El vicegobernador Miguel Acevedo estuvo presente en el arranque de la jornada y les dejó un mensaje súper motivador a los alumnos, recordándoles que esto no es solo un simulacro. “El año pasado salió de la 1era edición una norma que hoy es Ley”, resaltó para dejar claro que el compromiso de la Cámara con las ideas juveniles es en serio. Por su parte, la legisladora Silvia Elías de Pérez, quien impulsó este proyecto, estaba chocha viendo el hall central a pleno: “Ver el hall central de la Legislatura lleno de jóvenes, de voces y de ideas es una enorme satisfacción. Escuchar lo que los chicos imaginan, sueñan y proponen para mejorar Tucumán es lo más valioso de esta experiencia”, aseguró.

El objetivo de este concurso es, básicamente, “abrir las puertas de esta institución y crear un lugar de participación para los jóvenes”, para que entiendan que su visión cuenta. Según Elías de Pérez, el impacto ya se siente: “Cuando 200 chicos piensan juntos cómo mejorar Tucumán, algo está cambiando en nuestra provincia”. Los estudiantes se lo tomaron muy a pecho; Milagros, del Colegio Los Cerros, contó que se venían preparando hace un montón y valoró que existan estos lugares “para alzar nuestra voz y ser escuchados”.

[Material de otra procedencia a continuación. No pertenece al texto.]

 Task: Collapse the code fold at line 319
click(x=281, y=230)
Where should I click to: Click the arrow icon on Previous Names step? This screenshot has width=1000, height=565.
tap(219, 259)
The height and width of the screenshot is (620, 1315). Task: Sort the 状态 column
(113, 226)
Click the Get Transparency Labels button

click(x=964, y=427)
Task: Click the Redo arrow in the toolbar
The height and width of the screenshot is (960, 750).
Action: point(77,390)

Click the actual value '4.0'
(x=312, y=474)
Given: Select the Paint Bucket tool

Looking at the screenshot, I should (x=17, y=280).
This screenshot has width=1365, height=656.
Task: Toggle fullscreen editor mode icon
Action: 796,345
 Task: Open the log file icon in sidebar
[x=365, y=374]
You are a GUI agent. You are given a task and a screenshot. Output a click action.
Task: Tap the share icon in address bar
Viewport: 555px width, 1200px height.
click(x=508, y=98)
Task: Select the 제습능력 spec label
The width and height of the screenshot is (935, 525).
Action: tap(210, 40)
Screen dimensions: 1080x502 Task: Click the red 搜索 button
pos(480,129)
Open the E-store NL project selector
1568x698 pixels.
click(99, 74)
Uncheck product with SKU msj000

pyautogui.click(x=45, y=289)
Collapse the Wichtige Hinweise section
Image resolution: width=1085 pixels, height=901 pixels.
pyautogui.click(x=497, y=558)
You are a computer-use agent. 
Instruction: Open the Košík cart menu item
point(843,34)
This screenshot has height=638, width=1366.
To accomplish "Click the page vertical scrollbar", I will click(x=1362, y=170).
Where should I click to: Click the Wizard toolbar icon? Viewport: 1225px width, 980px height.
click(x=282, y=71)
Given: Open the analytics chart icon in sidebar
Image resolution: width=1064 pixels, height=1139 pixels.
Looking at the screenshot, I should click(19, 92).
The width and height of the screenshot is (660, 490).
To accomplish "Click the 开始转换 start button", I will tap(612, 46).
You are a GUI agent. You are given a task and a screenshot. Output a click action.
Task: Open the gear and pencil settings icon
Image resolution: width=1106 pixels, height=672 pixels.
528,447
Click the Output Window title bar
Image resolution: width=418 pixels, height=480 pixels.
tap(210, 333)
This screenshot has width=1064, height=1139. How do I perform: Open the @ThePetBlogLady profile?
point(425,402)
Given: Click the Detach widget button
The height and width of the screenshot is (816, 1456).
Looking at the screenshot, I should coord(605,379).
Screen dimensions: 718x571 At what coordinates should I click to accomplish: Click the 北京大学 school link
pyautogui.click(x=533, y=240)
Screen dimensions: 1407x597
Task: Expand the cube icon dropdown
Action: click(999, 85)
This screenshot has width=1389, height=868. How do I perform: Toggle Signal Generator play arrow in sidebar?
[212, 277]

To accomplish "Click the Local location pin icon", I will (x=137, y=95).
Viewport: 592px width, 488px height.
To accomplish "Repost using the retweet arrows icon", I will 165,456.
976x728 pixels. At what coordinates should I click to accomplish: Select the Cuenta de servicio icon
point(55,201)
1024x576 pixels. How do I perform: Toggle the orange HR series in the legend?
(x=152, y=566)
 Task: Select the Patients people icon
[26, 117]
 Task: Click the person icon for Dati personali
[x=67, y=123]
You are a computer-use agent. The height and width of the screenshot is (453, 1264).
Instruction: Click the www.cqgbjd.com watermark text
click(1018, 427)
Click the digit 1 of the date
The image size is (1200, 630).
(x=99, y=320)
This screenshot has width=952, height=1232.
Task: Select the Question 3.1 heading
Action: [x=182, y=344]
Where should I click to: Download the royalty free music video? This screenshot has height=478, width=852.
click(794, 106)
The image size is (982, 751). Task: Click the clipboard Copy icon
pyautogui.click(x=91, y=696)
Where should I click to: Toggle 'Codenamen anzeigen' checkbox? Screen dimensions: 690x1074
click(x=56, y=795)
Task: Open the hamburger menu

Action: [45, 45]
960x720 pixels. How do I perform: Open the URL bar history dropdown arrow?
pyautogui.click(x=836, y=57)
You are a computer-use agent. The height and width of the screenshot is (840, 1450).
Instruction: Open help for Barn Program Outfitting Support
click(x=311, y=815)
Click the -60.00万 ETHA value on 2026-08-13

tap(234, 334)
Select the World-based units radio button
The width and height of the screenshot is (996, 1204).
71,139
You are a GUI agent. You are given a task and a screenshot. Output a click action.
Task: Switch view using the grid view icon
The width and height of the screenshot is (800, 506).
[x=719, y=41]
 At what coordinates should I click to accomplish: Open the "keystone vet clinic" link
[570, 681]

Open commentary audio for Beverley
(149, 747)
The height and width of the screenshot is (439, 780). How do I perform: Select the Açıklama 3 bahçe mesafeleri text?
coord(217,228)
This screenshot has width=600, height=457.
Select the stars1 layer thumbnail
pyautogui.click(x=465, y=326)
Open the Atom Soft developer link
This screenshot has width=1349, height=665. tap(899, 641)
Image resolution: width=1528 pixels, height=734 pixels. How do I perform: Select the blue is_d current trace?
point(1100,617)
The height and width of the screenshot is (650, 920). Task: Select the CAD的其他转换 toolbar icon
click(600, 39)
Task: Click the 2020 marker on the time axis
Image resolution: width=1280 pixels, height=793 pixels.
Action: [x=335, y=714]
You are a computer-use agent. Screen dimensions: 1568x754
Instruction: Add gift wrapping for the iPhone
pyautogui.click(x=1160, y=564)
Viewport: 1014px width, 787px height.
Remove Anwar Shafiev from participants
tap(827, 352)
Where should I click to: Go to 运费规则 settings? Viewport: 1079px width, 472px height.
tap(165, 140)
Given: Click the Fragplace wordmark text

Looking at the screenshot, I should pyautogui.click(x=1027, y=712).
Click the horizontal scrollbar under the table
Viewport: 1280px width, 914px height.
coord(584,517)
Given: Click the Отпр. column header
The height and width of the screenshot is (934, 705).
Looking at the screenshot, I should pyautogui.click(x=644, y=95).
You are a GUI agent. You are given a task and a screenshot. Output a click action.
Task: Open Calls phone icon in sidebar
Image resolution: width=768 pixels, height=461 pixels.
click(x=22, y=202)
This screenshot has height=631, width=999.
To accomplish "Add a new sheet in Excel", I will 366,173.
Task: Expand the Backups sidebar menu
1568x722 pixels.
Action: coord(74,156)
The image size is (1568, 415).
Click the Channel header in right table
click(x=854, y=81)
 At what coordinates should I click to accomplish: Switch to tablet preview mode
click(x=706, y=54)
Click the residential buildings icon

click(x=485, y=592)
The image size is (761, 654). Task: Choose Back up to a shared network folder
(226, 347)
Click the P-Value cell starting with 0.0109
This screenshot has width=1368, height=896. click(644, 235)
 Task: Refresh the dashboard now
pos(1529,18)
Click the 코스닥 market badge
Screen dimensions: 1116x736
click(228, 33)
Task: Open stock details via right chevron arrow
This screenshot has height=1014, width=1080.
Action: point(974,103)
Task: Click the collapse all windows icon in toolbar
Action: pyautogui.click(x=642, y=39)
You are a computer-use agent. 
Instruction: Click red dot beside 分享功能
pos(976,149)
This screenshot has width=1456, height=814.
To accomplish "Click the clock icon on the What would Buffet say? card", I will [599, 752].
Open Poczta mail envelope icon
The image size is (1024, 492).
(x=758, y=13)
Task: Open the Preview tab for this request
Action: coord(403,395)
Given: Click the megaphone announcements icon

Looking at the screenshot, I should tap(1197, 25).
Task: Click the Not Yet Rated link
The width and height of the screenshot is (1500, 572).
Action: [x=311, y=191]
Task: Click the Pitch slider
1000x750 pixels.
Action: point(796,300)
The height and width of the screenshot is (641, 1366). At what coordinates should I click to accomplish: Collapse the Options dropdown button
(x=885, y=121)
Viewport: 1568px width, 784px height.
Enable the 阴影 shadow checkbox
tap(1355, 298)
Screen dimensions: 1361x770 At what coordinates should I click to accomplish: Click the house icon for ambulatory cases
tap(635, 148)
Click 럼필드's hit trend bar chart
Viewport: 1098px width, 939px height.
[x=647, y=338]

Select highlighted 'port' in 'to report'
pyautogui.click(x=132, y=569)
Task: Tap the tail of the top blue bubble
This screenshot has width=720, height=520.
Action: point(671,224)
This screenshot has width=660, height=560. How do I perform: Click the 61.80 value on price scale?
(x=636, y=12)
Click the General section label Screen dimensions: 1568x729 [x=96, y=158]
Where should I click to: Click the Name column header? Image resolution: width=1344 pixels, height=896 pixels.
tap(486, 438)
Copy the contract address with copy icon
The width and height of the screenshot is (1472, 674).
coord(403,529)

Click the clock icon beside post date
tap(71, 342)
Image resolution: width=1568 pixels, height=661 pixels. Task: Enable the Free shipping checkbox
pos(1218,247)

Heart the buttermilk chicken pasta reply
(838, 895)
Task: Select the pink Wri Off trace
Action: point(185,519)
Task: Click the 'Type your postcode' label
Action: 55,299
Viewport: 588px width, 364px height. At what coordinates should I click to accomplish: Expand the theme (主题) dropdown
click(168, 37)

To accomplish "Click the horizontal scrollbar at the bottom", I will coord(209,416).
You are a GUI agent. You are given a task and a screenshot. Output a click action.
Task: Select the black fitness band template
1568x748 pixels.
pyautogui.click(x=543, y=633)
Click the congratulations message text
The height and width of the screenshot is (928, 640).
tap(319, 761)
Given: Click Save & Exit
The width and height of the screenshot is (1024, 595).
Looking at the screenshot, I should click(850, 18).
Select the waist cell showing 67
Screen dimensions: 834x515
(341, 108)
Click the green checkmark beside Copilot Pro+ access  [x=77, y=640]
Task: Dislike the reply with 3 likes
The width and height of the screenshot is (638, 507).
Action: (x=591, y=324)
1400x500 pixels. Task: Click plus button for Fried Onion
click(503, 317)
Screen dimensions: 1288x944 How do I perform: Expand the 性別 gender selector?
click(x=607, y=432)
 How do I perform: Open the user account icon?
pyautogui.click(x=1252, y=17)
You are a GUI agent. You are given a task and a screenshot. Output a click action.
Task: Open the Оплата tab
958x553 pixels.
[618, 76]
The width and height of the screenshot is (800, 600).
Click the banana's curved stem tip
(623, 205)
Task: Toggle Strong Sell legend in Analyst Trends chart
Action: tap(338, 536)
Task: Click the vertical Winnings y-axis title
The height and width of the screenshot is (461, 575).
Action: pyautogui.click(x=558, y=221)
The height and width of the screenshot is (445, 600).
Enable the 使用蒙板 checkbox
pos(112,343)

Al final del día, después de que los legisladores recorrieran las mesas escuchando cada propuesta, llegó el momento de los premios. El gran ganador fue el Colegio María Auxiliadora, que se llevó $1.500.000 para el curso y $500.000 para la escuela. El segundo puesto fue para el Instituto Almafuerte ($750.000 para los chicos y $300.000 para el establecimiento) y el tercer lugar quedó en manos del Colegio Nuestra Señora de la Merced (A), con $500.000 y $250.000 respectivamente. Más allá del dinero, lo que quedó flotando en el aire es que la Legislatura ya no es un lugar lejano para los pibes, sino un espacio donde sus ideas pueden generar cambios de verdad.